Entretien avec Bahia El Yahmidi, responsable de section de football féminin au club de l’AS FAR : « Assurer une vitrine pour le football féminin et le mettre en valeur »


Rédigé par Rabei Benkiran le Mercredi 2 Août 2023

​Alors que les Marocaines disputent actuellement la coupe du monde féminine de football en Australie et en Nouvelle-Zélande, nous avons pris le parti de contacter Bahia El Yahmidi, responsable de section de football féminin au club de l’ASFAR et vice-présidente de la Ligue nationale de football féminin, afin qu’elle nous révèle les secrets de réussite de ses pouliches en club et en équipe nationale. Quand on sait que Reynald Pedros s’appuie beaucoup sur ce contingent (11 joueuses sélectionnées et 7 titulaires contre la Corée) pour pousser ses joueuses à performer.



Bahia El Yahmidi, responsable de section de football féminin au club de l’AS FAR
Bahia El Yahmidi, responsable de section de football féminin au club de l’AS FAR
Mme Bahia El Yahmidi est une responsable qui travaille depuis 23 ans dans le football féminin et qui est depuis 2012 à la tête de la section féminine de football de l’AS FAR. Elle nous a accordé l’entretien qui suit.

-Quelles sont les joueuses de l’AS FAR qui brillent actuellement avec l’équipe nationale ?

-« Nous avons onze joueuses actuellement en déplacement avec le groupe qui évolue en coupe du monde. Deux d’entre elles ont signé en Arabie Saoudite, Ibtissam Jraïdi (NDLR : Al-Ahly) et Sofia Bouftini, prêtée au RS Berkane, et en partance pour l’Arabie Saoudite. Sept sont sur la liste officielle des convoquées et ont toutes joué le match contre la Corée.
Enfin, il reste deux joueuses qui ont participé à la concentration en Autriche et en Suisse, au tournoi et aux matches amicaux, mais qui ne sont pas sur la liste ».

-Quel est le secret de leur succès ?

-« Il n’y a pas de secret, il y a le travail.

Depuis 2012, nous avons réuni des filles qui jouaient dans tout le Maroc, et qui changeaient de club tous les deux ans ou tous les ans. Ce sont toutes des filles qui ont un vécu en football. Il leur manquait encore le raffinement de leur talent. 
Ici, elles ont trouvé la stabilité sur tous les plans : au niveau mental, financier, au niveau du travail (les installations sportives du club de l’AS FAR répondent à leurs besoins et sont performantes). Nous leur avons aussi assuré un avenir avec un salaire mensuel.

● ● ● ●

### Consignes
1. Répondez à ces questions d'après l'entretien :
(a) Depuis combien d'années Bahia El Yahmidi travaille-t-elle dans le football féminin ?
(b) Combien de joueuses de l'AS FAR figurent sur la liste officielle des convoquées ?
(c) À quel club Sofia Bouftini est-elle prêtée ?
2. Restituez mot pour mot le passage de l'entretien qui va de « Enfin, il reste » à « de leur talent. ».

### Données fournies
● ● ● ●

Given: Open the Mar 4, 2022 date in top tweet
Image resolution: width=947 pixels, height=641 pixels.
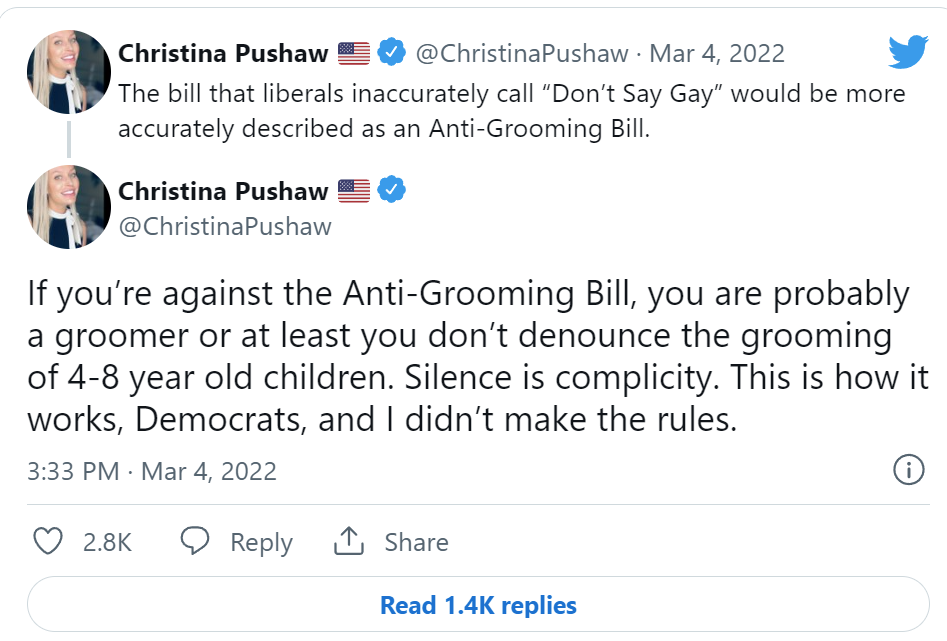Looking at the screenshot, I should [718, 53].
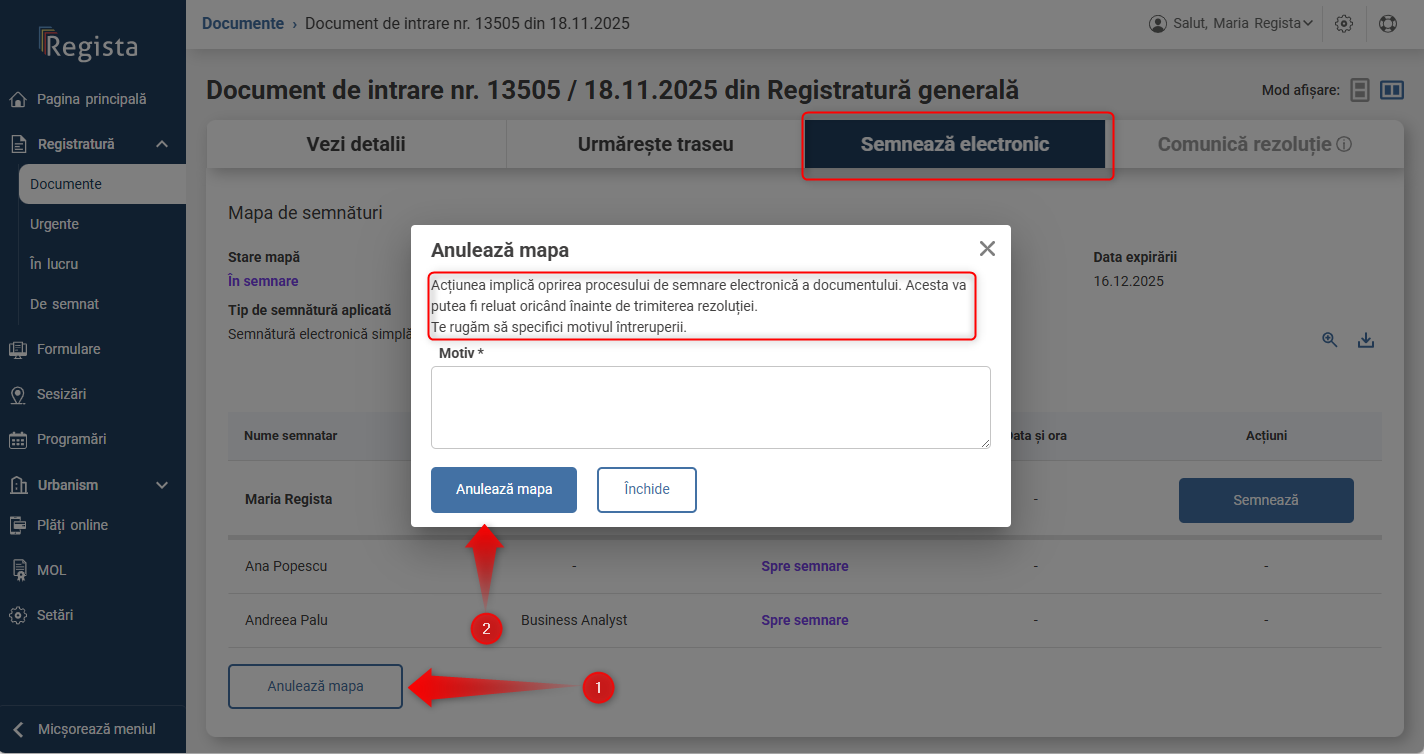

● ● ● ●

### Réponses attendues
1.
(a) Depuis 23 ans.
(b) Sept.
(c) Au RS Berkane.

2.
Enfin, il reste deux joueuses qui ont participé à la concentration en Autriche et en Suisse, au tournoi et aux matches amicaux, mais qui ne sont pas sur la liste ».

-Quel est le secret de leur succès ?

-« Il n’y a pas de secret, il y a le travail.

Depuis 2012, nous avons réuni des filles qui jouaient dans tout le Maroc, et qui changeaient de club tous les deux ans ou tous les ans. Ce sont toutes des filles qui ont un vécu en football. Il leur manquait encore le raffinement de leur talent.